[Rows for finding displayed items]
------------
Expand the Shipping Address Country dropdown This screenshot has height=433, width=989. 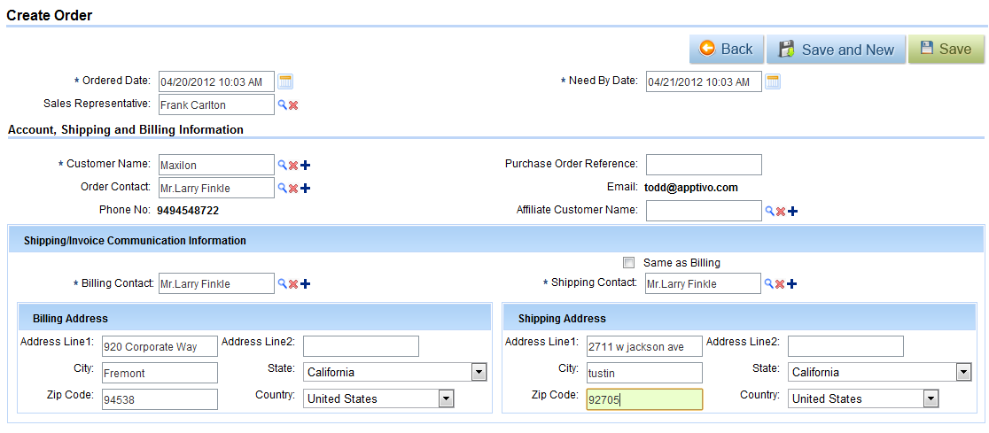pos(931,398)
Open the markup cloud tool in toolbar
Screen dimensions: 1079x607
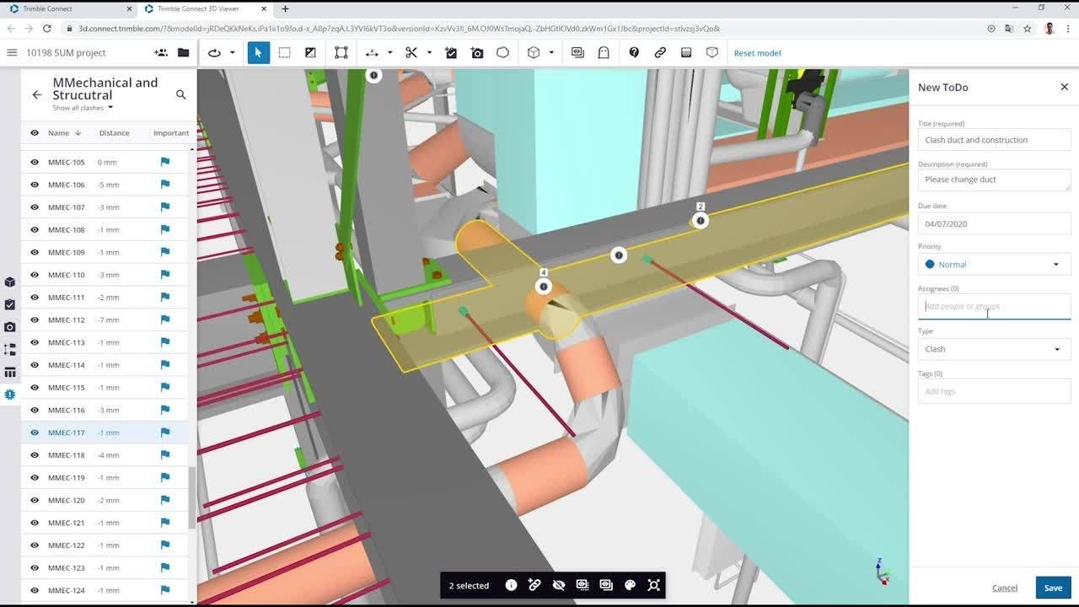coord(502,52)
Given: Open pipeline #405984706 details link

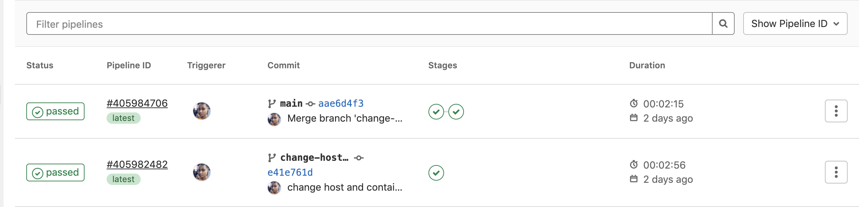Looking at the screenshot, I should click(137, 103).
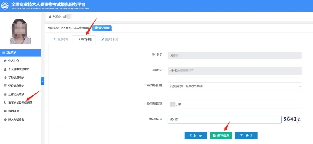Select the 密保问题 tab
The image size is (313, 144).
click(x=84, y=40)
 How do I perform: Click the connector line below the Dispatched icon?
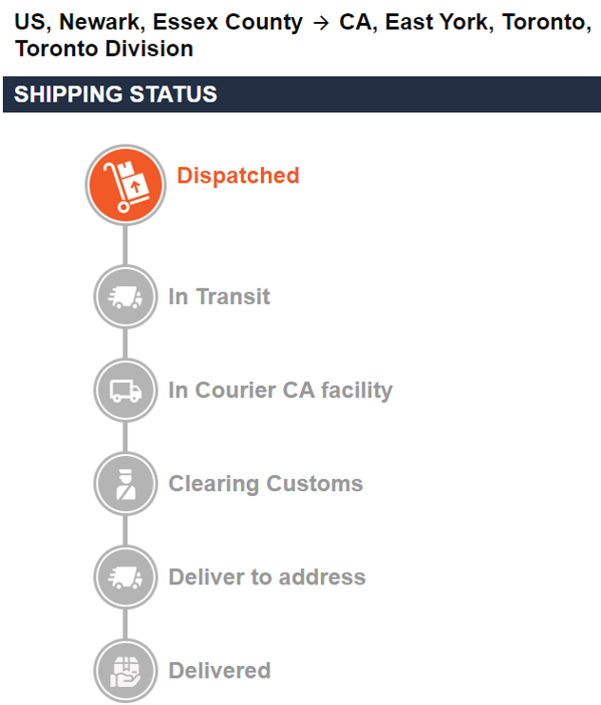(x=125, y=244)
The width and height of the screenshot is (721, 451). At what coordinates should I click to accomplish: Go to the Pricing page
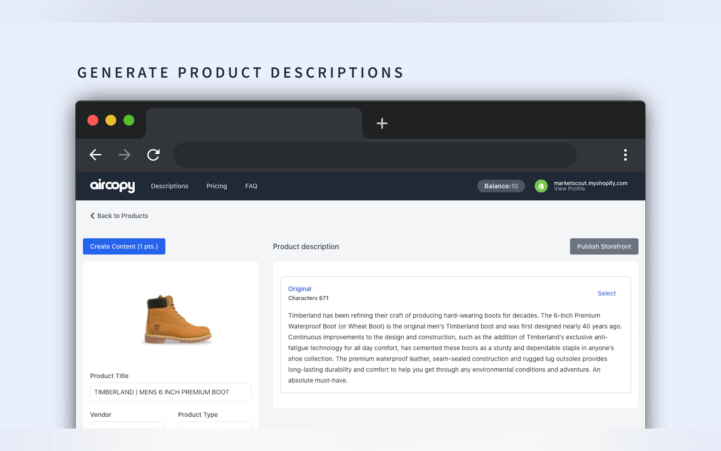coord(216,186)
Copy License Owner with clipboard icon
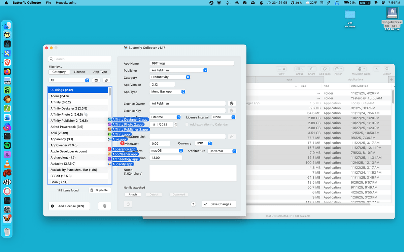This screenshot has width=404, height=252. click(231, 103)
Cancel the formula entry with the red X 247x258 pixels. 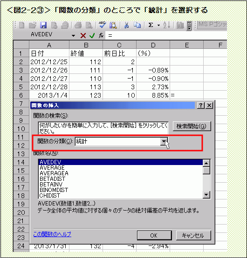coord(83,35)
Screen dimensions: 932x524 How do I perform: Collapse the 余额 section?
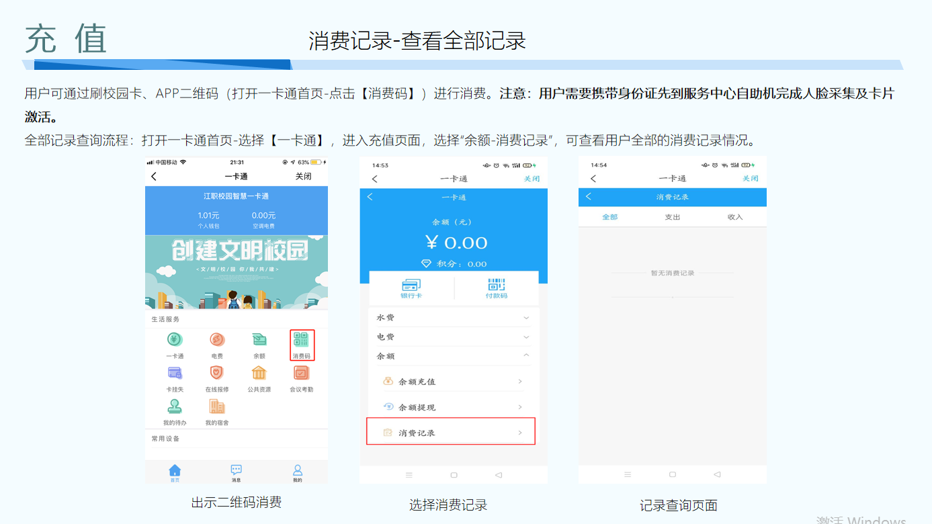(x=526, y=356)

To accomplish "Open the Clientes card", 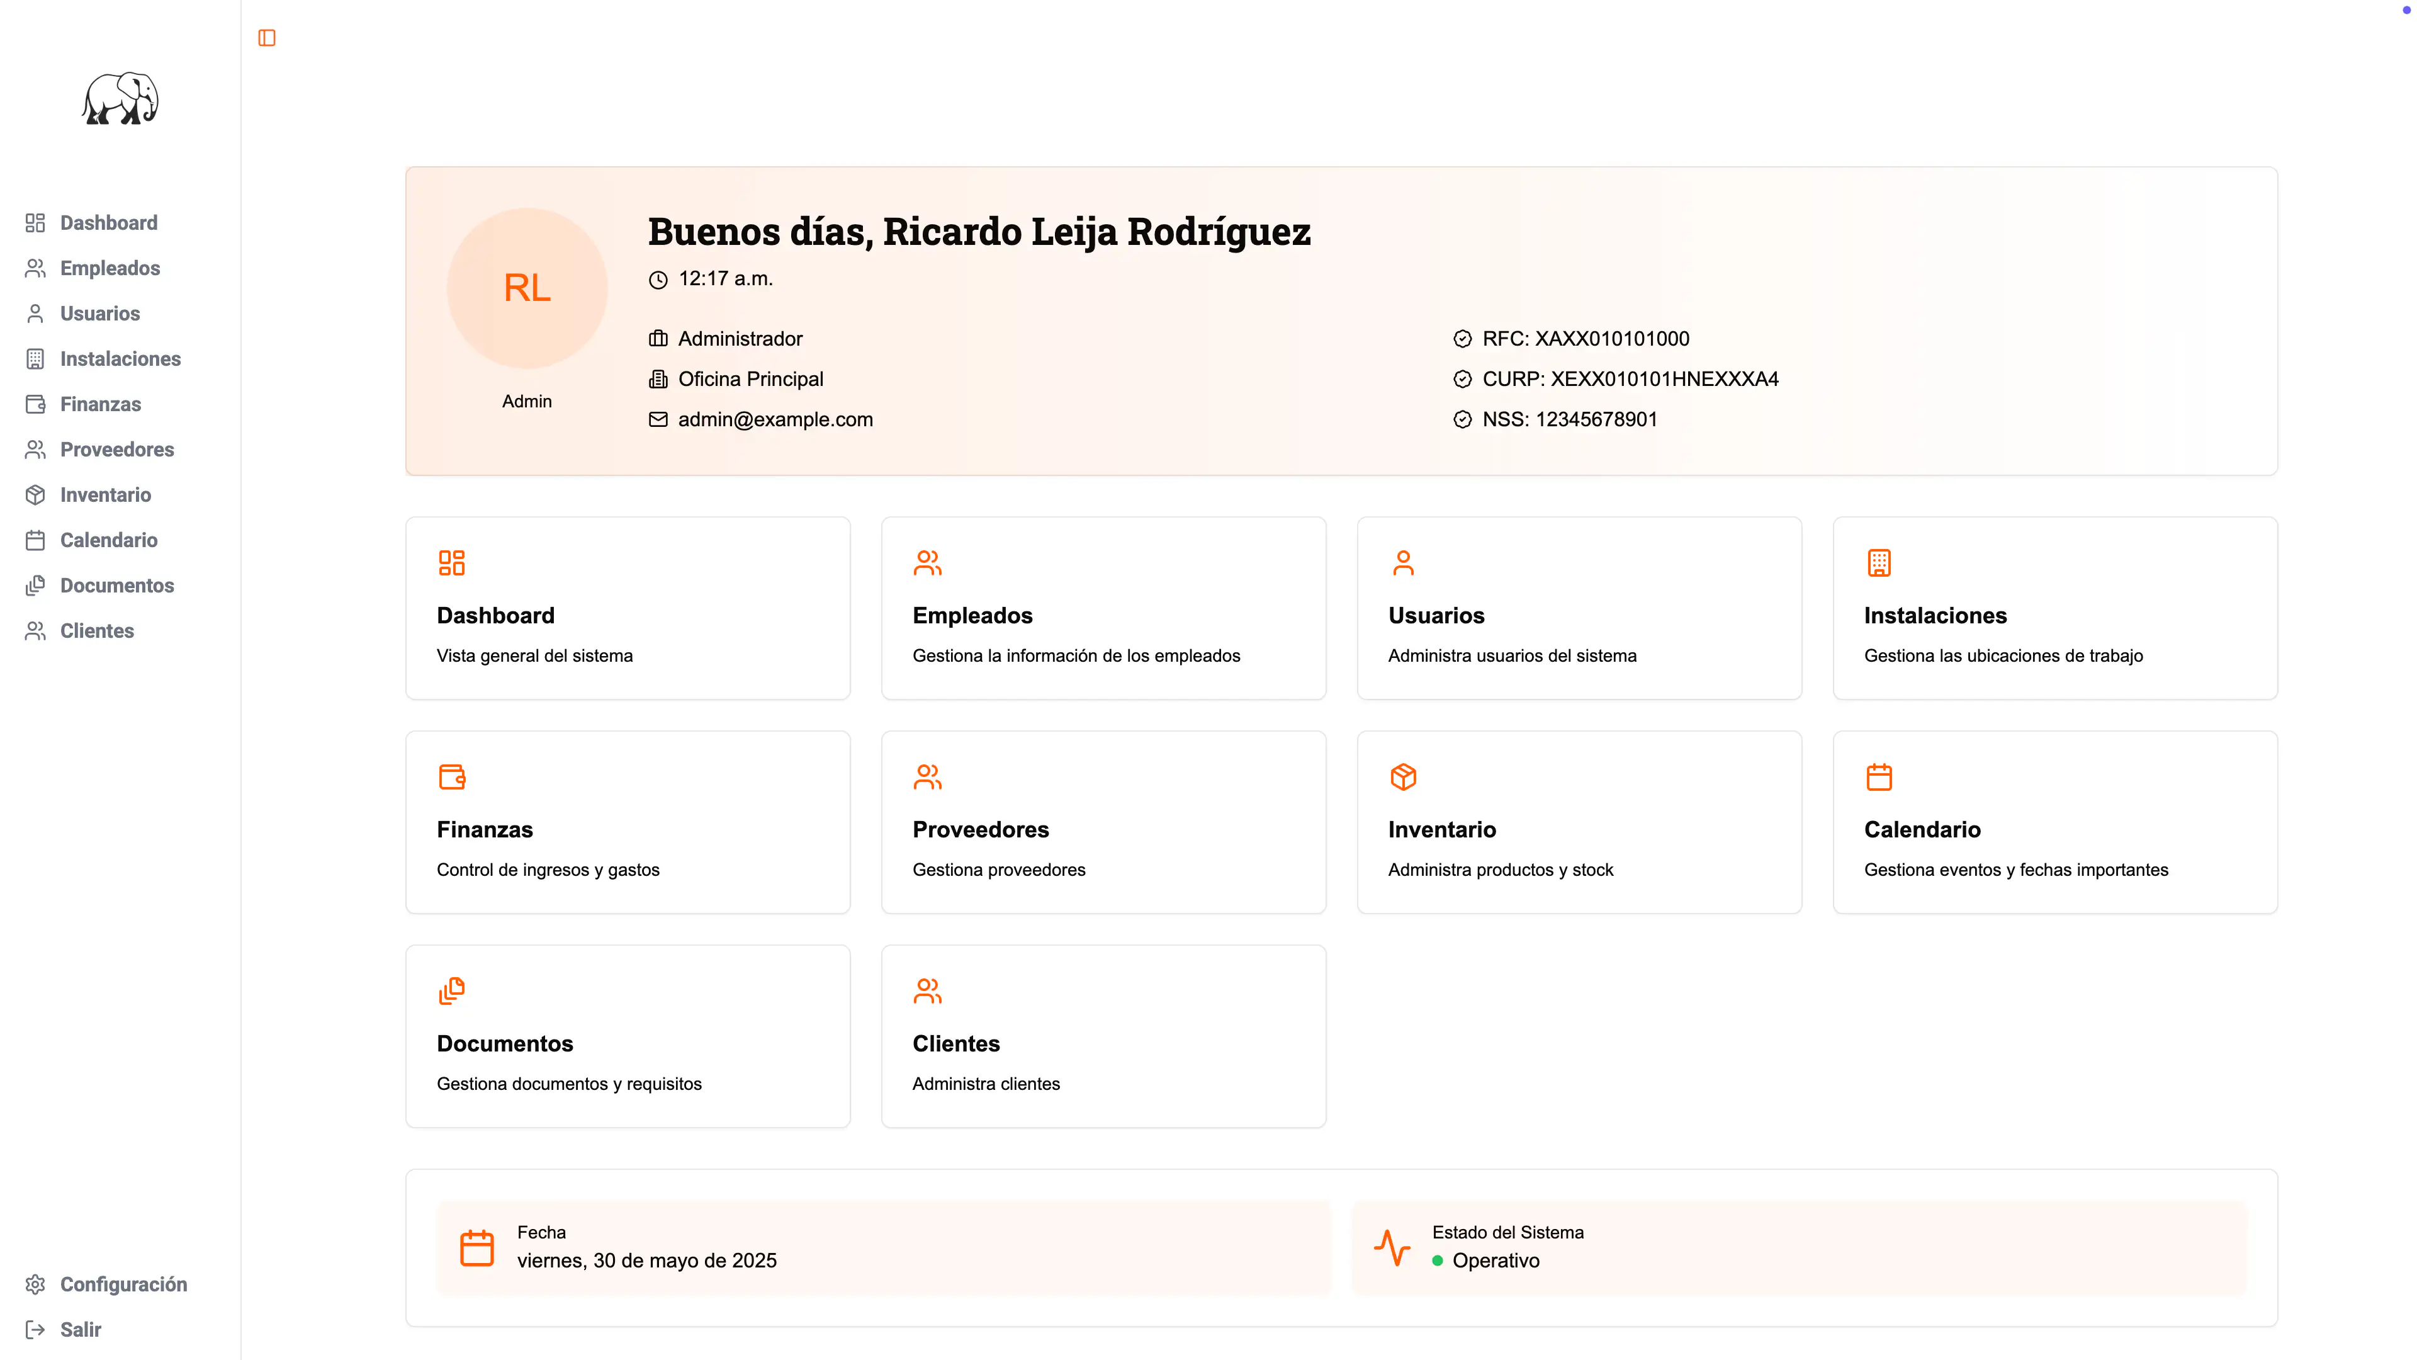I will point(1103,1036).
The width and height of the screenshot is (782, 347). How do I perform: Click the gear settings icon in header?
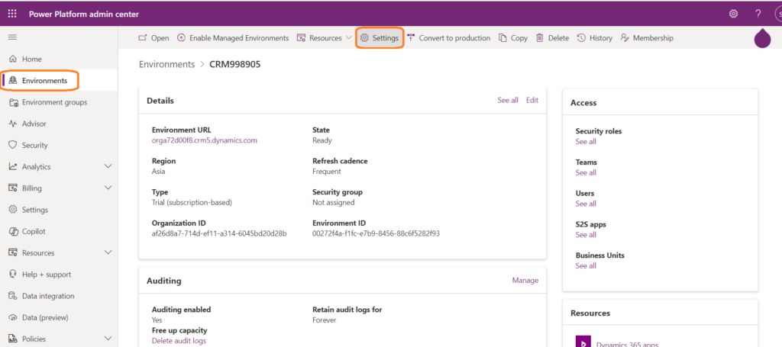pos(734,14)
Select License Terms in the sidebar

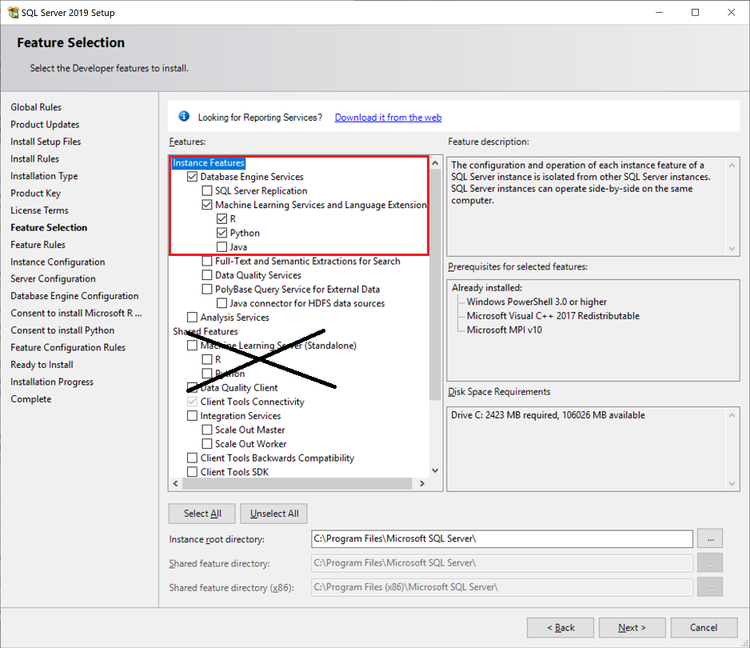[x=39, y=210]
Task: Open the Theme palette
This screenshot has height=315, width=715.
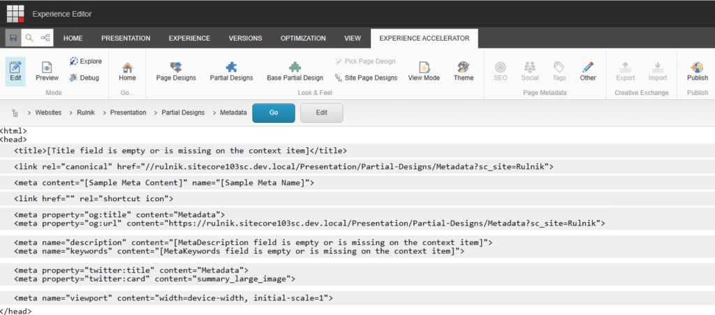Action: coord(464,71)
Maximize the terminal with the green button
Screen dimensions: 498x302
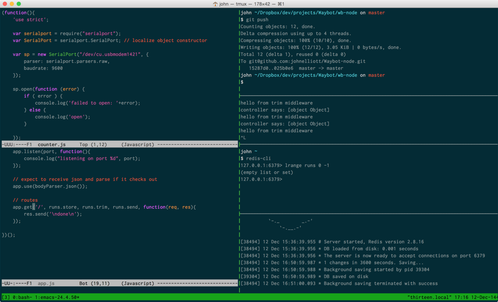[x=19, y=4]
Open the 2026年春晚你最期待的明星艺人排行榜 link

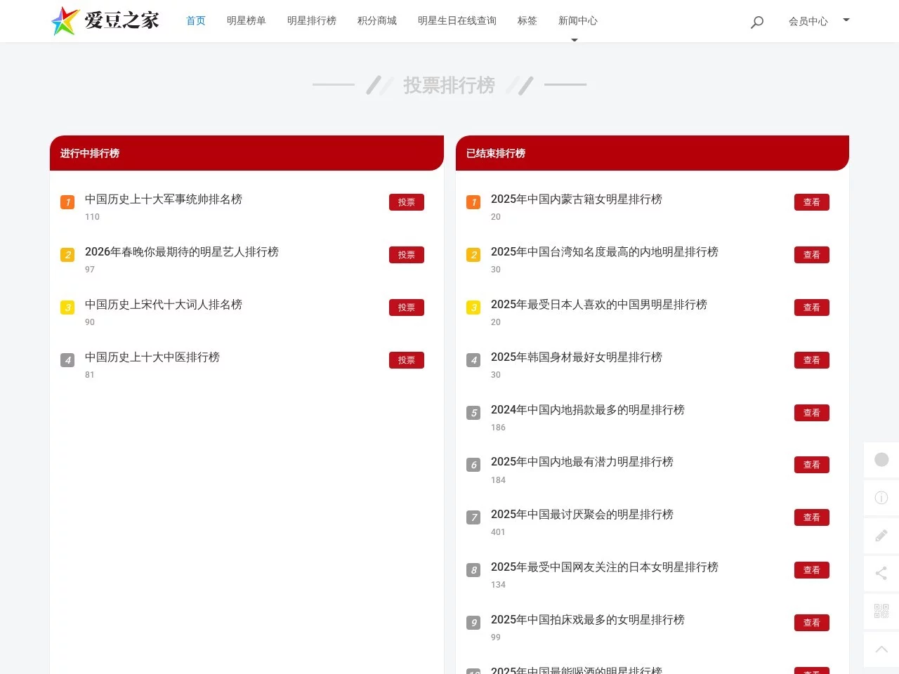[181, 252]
------------
» **DIRECTIONS**
Copy the rows verbatim, from the line that contains "Select License Terms in the sidebar" through the end of the rows, and leave the pictures out of your copy.

» **THE ANSWER**
Select License Terms in the sidebar

[x=39, y=210]
Task: Open the Theme palette
This screenshot has height=315, width=715.
Action: coord(464,71)
Maximize the terminal with the green button
Screen dimensions: 498x302
[x=19, y=4]
Open the 2026年春晚你最期待的明星艺人排行榜 link

[181, 252]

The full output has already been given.